Research Highlights

Nature Reports Stem Cells
Published online: 14 February 2008 | doi:10.1038/stemcells.2008.36

Reprogramming kinetics

Monya Baker¹

Virally introduced genes must be active for more than a week to induce pluripotency

Multiple labs have now shown that adult cells can be reprogrammed into an embryonic-like state. A suite of virally introduced genes are necessary to kick-start the reprogramming process, but gradually the cell's own endogenous pluripotency genes become active, and the viral genes are silenced. Reporting in Cell Stem Cell, Rudolf Jaenisch and colleagues at the Massachusetts Institute of Technology, in Cambridge, Massachusetts, lay out a time frame for this activation and show that transgene expression is essential for at least 12 days. This insight could help researchers develop more efficient and nonviral approaches to reprogramming.
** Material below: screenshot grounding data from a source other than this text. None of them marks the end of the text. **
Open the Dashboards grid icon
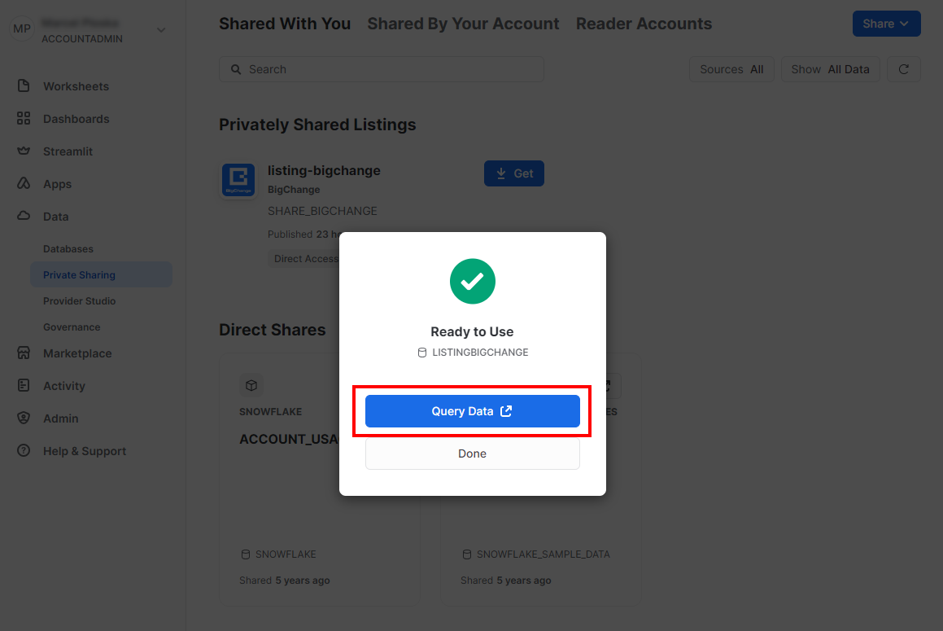click(24, 119)
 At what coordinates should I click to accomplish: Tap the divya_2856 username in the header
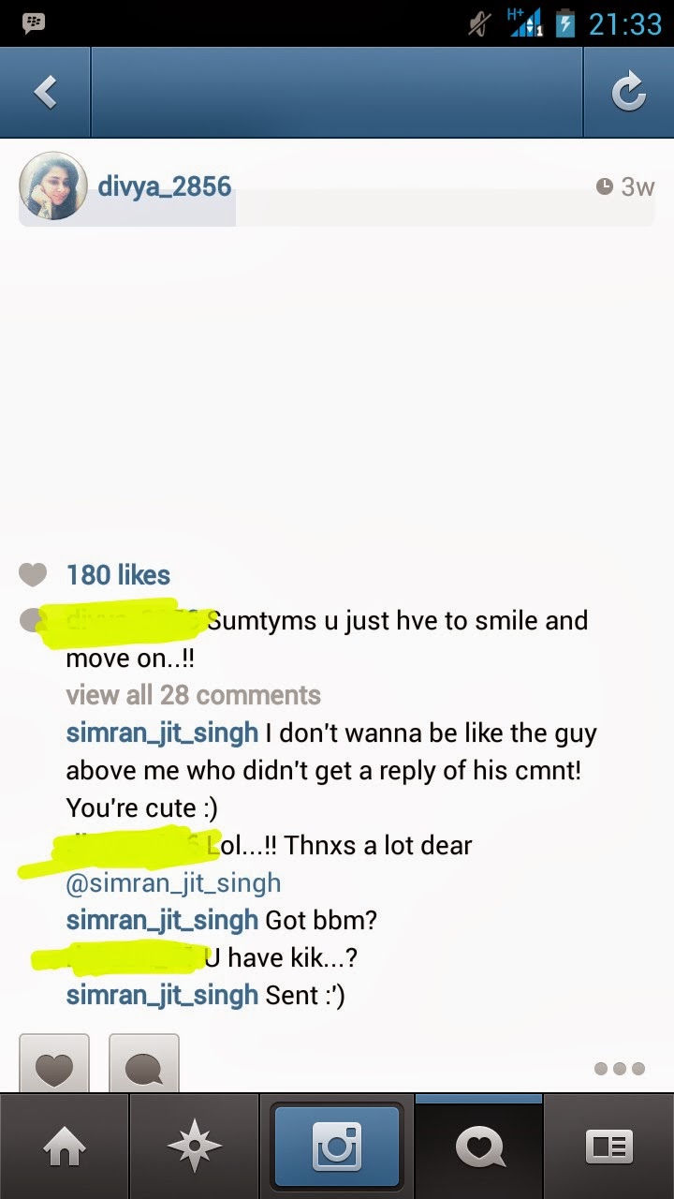[x=165, y=185]
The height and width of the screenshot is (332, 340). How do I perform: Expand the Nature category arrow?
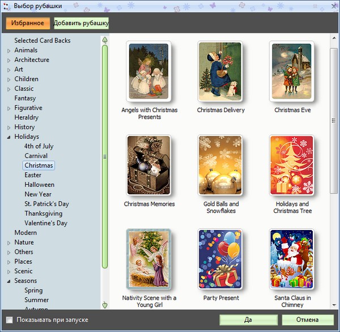9,242
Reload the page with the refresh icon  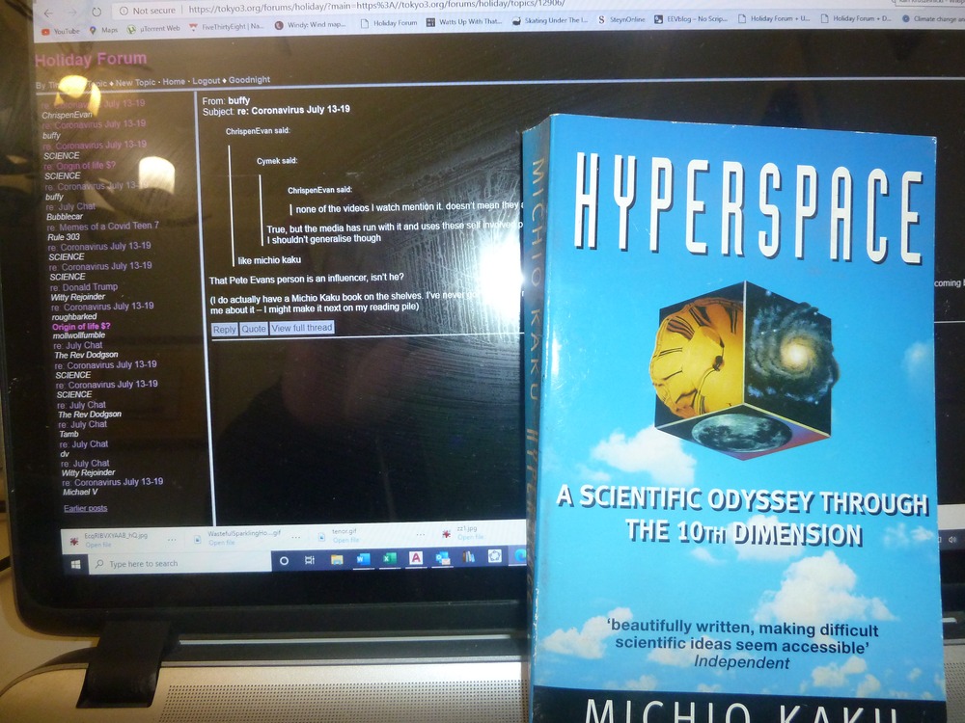(97, 12)
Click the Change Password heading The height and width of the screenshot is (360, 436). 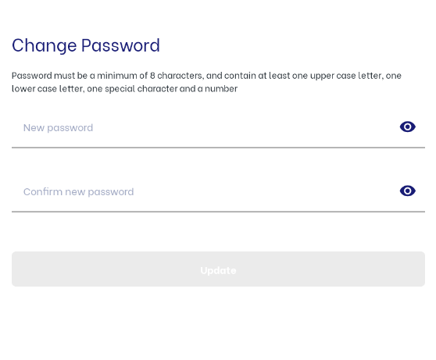click(86, 45)
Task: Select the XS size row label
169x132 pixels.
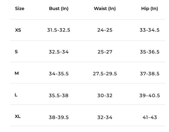Action: pyautogui.click(x=18, y=30)
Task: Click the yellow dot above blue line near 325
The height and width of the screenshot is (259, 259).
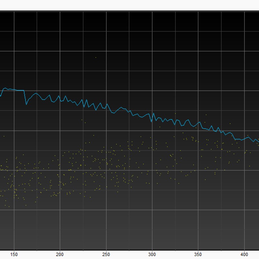Action: 175,113
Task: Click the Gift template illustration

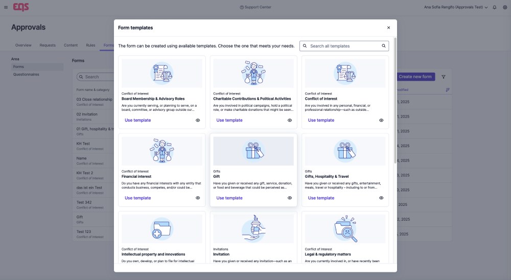Action: click(253, 151)
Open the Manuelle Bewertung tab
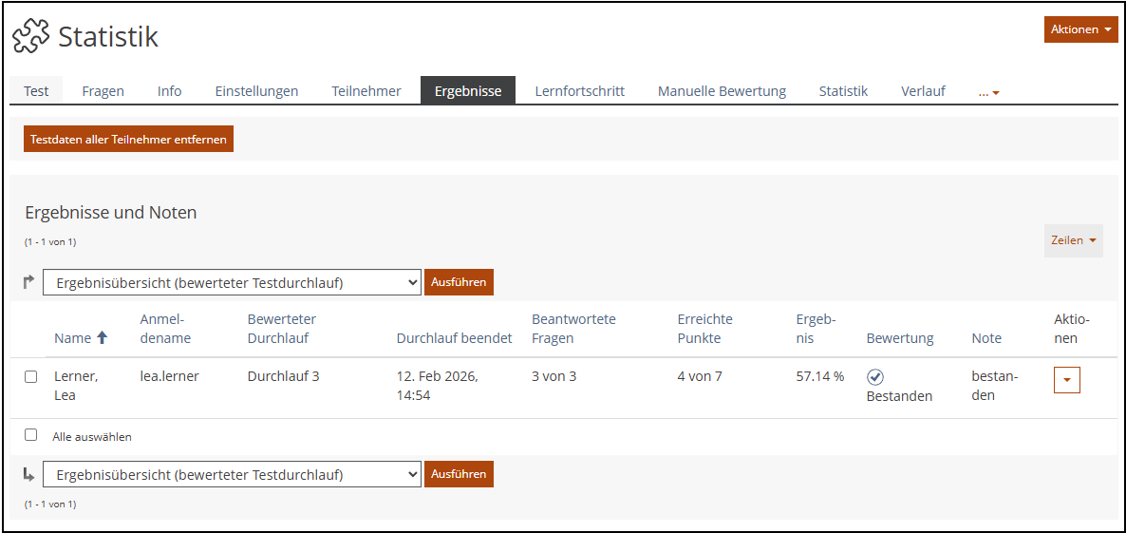Viewport: 1126px width, 533px height. click(722, 91)
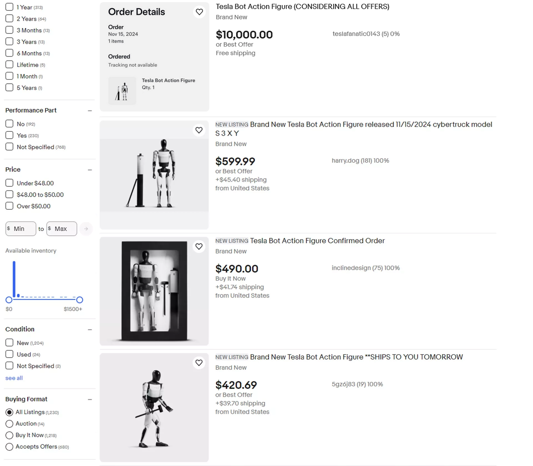Add the $10,000 Tesla Bot listing to watchlist
Image resolution: width=533 pixels, height=466 pixels.
pyautogui.click(x=199, y=12)
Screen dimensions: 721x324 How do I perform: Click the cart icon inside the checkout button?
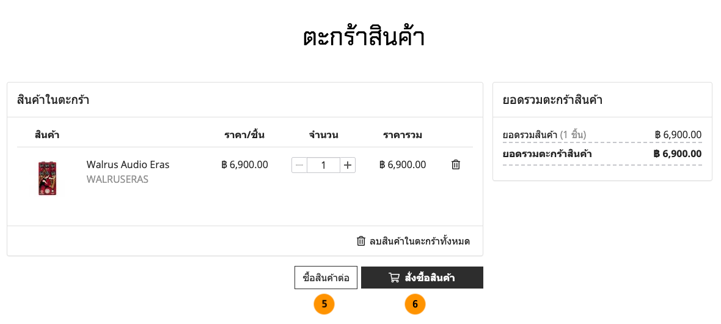pos(394,278)

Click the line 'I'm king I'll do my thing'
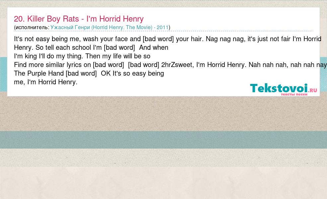click(x=82, y=56)
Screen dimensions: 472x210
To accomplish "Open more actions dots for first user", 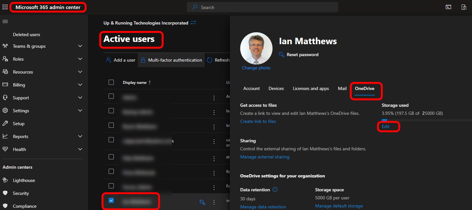I will (x=214, y=98).
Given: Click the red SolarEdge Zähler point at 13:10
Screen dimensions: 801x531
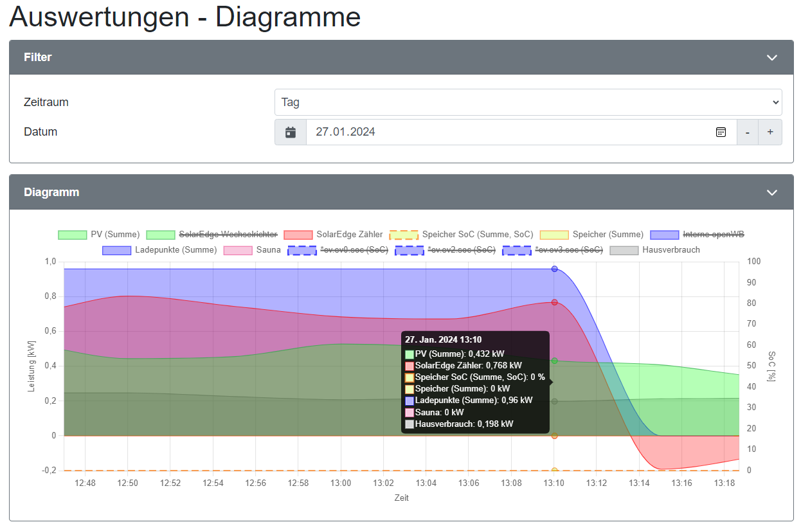Looking at the screenshot, I should pyautogui.click(x=554, y=302).
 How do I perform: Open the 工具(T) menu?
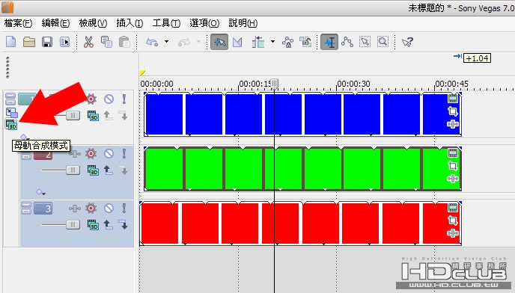click(166, 23)
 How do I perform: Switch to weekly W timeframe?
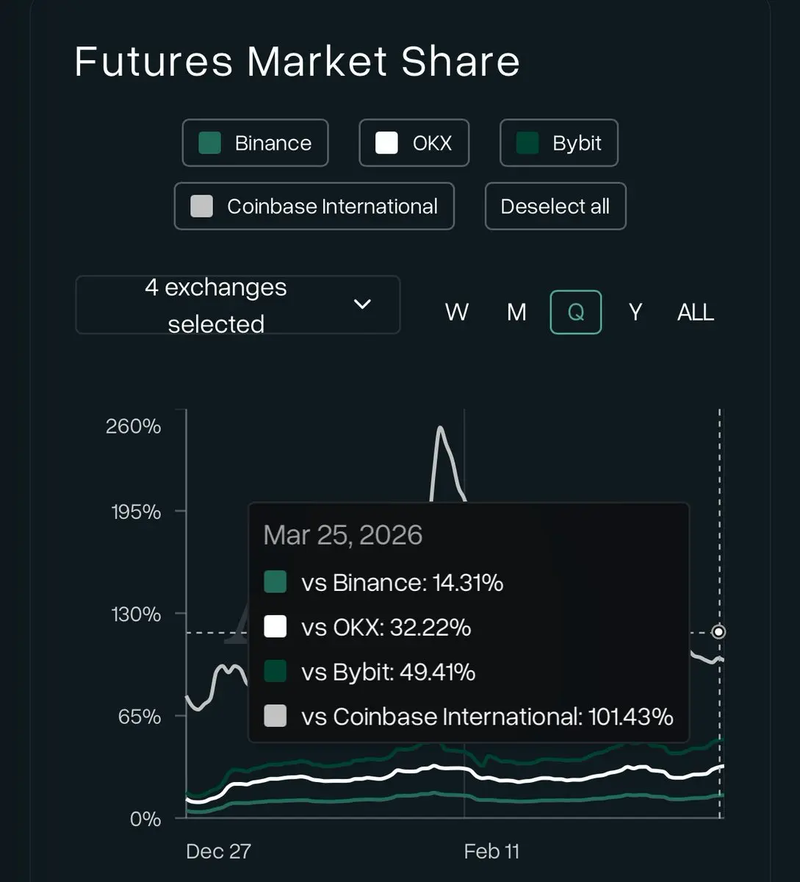pyautogui.click(x=456, y=312)
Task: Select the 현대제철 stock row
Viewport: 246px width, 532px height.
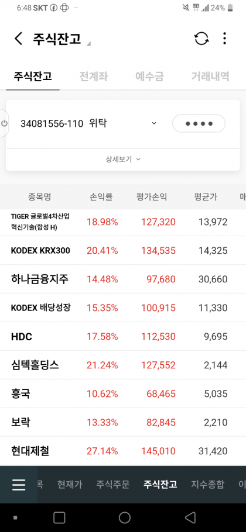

The researchers first showed that endogenous pluripotency genes must become active in a particular sequence, a finding that is consistent with other studies. For this, they used cell-sorting techniques, plus mouse cell lines engineered so that green fluorescent protein would be produced when one of two endogenous pluripotency genes (Nanog or Oct4) was expressed. The first gene to activate was that encoding alkaline phosphatase, at around three days; the next was the gene for stage-specific embryonic antigen-1 (SSEA-1), at around nine days. Nanog and endogenous Oct4 were detectable by cell-sorting machines at around 16 days. Even 21 days after culture, transgene activity greatly boosted reprogramming rates. Rates were still low, however, at well under 1%.

Next, the researchers explored whether activation of the endogenous genes depended on the activity of the transgenes. Using the four genes originally established for inducing pluripotency (Oct4, Sox2, Klf4 and c-Myc), the researchers created versions of these genes that could only turn on in the presence of the small molecule doxycycline.

Though the cells looked morphologically different as early as three days after infection, they always reverted to fibroblasts if doxycycline was removed from the culture within two weeks of delivery of the transgenes.

The researchers also created versions of the transgenes that could not be silenced and found that although transformed cells took on properties that are characteristic of embryonic stem (ES) cells, they did not differentiate when injected into mice, unlike ES cells or other induced pluripotent stem cells.

Jaenisch and his team are now exploring roles and relationships of different transgenes and trying to figure out why reprogramming cells through this method seems to take so much more time than reprogramming through nuclear transfer. "Many sequential events have to happen. We have to re-establish the core circuitry of pluripotency," says Jaenisch.

Author affiliation

1. Monya Baker is news editor of Nature Reports Stem Cells.